THE next prime minister must face up to the reality that the Northern Ireland Protocol is here to stay, Michelle O’Neill has said.
The Sinn Fein vice-president said she has warned newly appointed Secretary of State for the region Shailesh Vara that the Government must stop “placating the DUP” and start being “even-handed” with Stormont’s political parties.
The republican party has accused the Government of doing the DUP’s bidding by introducing domestic legislation at Westminster to empower ministers to unilaterally scrap parts of the contentious post-Brexit trading arrangements.
The DUP is currently blocking the restoration of a Stormont executive in Belfast as part of its campaign against the Northern Ireland Protocol.
O’Neill is line to become Stormont first minister when or if the current powersharing impasse is resolved The party claims the trade arrangements have undermined the basis of powersharing by creating barriers between Northern Ireland and the rest of the UK.
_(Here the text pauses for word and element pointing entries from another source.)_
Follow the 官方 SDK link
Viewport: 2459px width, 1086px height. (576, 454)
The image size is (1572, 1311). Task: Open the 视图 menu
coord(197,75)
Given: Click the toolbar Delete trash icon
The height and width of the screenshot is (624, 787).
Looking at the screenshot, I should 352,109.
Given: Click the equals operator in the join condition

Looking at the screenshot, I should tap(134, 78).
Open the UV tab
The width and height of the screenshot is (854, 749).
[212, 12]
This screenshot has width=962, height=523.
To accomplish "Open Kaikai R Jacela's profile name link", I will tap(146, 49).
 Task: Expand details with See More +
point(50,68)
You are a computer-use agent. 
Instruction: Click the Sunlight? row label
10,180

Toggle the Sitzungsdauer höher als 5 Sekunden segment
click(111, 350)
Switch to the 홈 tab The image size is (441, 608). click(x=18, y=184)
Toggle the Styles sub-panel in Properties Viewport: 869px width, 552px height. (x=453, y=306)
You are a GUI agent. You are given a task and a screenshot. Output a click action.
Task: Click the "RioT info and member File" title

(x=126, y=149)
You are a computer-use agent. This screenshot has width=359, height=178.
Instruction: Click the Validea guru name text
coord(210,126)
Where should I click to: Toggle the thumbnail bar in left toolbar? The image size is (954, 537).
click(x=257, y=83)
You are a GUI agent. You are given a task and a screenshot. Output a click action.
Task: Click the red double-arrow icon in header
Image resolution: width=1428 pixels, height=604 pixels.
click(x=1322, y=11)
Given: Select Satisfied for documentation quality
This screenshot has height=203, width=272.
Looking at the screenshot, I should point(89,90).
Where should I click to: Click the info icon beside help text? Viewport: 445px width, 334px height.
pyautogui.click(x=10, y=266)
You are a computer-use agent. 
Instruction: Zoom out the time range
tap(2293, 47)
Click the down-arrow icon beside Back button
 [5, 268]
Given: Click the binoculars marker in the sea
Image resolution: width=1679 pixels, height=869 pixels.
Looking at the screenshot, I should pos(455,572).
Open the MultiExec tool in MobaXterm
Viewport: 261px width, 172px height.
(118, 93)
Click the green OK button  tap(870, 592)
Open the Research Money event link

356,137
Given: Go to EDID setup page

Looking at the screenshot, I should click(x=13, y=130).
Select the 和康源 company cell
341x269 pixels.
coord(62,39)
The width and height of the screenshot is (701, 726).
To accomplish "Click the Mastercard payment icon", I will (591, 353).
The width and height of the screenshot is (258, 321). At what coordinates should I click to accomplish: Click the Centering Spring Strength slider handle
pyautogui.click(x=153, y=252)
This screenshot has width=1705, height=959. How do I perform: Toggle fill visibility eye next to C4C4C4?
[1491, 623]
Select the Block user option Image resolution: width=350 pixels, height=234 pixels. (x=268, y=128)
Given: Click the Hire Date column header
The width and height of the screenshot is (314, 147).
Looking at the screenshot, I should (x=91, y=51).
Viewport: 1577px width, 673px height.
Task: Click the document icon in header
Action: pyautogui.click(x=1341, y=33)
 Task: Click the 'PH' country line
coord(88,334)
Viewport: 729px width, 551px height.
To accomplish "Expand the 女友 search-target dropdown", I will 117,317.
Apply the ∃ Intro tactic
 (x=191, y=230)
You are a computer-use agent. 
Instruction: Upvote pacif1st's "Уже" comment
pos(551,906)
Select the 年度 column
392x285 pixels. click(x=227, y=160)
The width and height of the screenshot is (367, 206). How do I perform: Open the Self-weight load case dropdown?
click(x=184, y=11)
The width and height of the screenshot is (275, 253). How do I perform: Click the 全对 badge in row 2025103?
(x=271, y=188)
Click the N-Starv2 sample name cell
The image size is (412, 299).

Vara has replaced Brandon Lewis as Secretary of State after he quit in the turbulent days ahead of Boris Johnson’s decision to stand down as prime minister.
O’Neill, who attended an Eid celebration in Belfast yesterday, said Northern Ireland was the “collateral damage” in the “bedlam and chaos” at Westminster.
“I have spoken with the new Secretary of State and I think even his appointment shows the interest that the British Government have in the people here – he’s the seventh Secretary of State in the last decade,” she said.
“They come, they go, they are not even-handed in their approach.
“So when I spoke with the new Secretary of State, for however long he’s in post, I made it clear to him that I expect him to try to make Stormont work, to stop placating the DUP, that the people here voted to make politics work and their job as a co-guarantor of the (Good Friday) agreement is actually to be even-handed and try to bring that about.”
O’Neill added: “The protocol is here to stay, so they need to stop the high wire act and playing to the gallery.
“We’re caught up in this mess in what’s happening within the Tory party and that’s not good enough for the people here who we represent.
“So, the protocol is here to stay, it’s a necessary mitigation to the hardest Brexit, which the DUP and the Tories delivered.
“So, they now need to find ways to make it work.
“What we want is political certainty, political stability, that’s certainly what the business community want and that’s what the public voted for in the recent election.”
O’Neill also called for Northern Ireland to be defined by its rainbow of cultures, not divisions between orange and green.
She hailed the Islamic community for the “generous and compassionate” contribution they have made to life in Northern Ireland for decades.
“I’m a champion of inclusion and I am here to help make this place which we all belong together a home richer in its diversity,” she said.
O’Neill condemned hate crimes that have targeted Muslims in recent years.
“My colleagues have been very vocal in calling out those responsible for the attacks on the Belfast Muslim community and those outrageous acts of criminality,” she said.
“So let me say very clearly here to you all today, we will always stand beside you.
“In our shared humanity, we live in each other’s shadow, and I want you all to know that you are valued.
“I’m working to build a society, not of orange and green, but of a whole rainbow of cultures, multiculturalism, which reflects who we are and where we stand today.”